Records
========================================

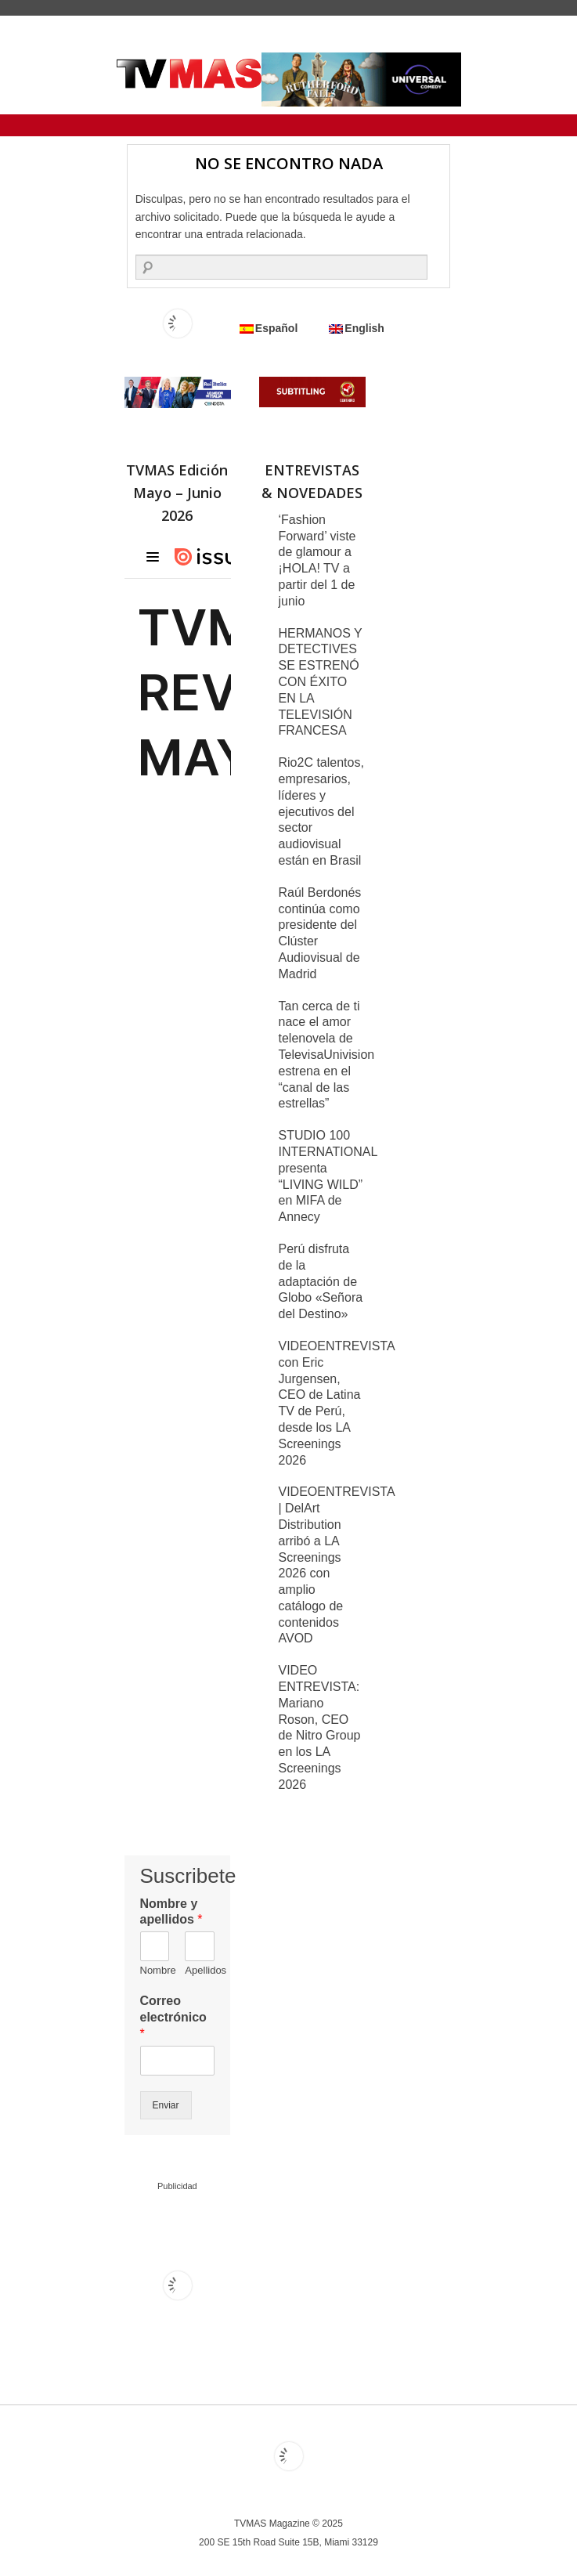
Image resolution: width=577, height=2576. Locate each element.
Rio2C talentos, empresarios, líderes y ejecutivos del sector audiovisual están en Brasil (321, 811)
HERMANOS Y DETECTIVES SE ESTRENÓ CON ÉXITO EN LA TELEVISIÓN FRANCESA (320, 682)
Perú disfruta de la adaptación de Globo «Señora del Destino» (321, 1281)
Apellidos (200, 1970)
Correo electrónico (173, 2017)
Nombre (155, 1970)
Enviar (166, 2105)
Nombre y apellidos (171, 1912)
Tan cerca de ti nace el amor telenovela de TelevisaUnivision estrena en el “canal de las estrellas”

========================================

→ Task details: Rewrite all of the lines above in full, offsetting each coordinate pair by adding 21 to both of its numbers. Omit the picture.

→ Correct result:
Image resolution: width=577, height=2576. Locate each element.
Rio2C talentos, empresarios, líderes y ejecutivos del sector audiovisual están en Brasil (342, 832)
HERMANOS Y DETECTIVES SE ESTRENÓ CON ÉXITO EN LA TELEVISIÓN FRANCESA (341, 703)
Perú disfruta de la adaptación de Globo «Señora del Destino» (342, 1302)
Apellidos (221, 1991)
Correo electrónico (194, 2038)
Nombre (176, 1991)
Enviar (187, 2126)
Nombre y apellidos (192, 1933)
Tan cerca de ti nace el amor telenovela de TelevisaUnivision estrena en el “canal de las estrellas”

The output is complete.